***
Sekarang ini, masalah aset produksi ini sangat memusingkan pemerintah Morowali. Ada begitu banyak lahan potensial tambang yang sama, punya pemilik izin yang berbeda. Dengan kata lain, ada dua tiga empat orang punya izin usaha di lahan yang sama. Kok bisa..? Sahabat saya menjawab. Ini Indonesia bung. Wooow, sebegitu-itukah ? Atau, masih begitukah wajah bangsa ini?
Saya dengar, tumpang tindih perizinan ini memasuki tahapan perkara hukum yang serius. Semoga martabat hukum (bukan wibawa) bisa meletakkannya di atas sendi kebenaran dan keadilan yang beradab.
Berharap bisnis mafiaso di dunia pertambangan ini terkuak. Diduga, banyak pihak terlibat. Khabarnya, para pemilik SIUP ini bukanlah orang sembarangan. Orang kaya dan atau orang berpangkat. Atau, boleh jadi sekedar menjadi individu “backing”. Semua perilaku begini adalah hal yang kita tolak keras dan laknati bersama di era orde baru. Sejarah penolakan yang melahirkan orde reformasi. Saat ini, terasa seperti hampa. Mental ini tumbuh kian subur.
***
Saya fikir, sejarah itu sedang berulang (le histoire se repeter). Orang bernapsu menjadi pebisnis.

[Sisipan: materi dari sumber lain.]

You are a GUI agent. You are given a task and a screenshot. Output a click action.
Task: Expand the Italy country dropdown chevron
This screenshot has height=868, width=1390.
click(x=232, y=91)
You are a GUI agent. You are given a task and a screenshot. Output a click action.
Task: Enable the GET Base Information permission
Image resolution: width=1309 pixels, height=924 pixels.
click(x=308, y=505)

Tidak perduli statusnya pejabat publik atau bukan. Semua berlomba-lomba ambil dari nagara, apa yang bisa dikeruk. Etika dan kepatutan sosial kian redup. Padahal, jauh berabad silam, Umar bin Abdul Aziz telah beri contoh. Tetang etika larangan pejabat, petinggi dan atau keluarganya terlibat bisnis. Apalagi dengan cara curang.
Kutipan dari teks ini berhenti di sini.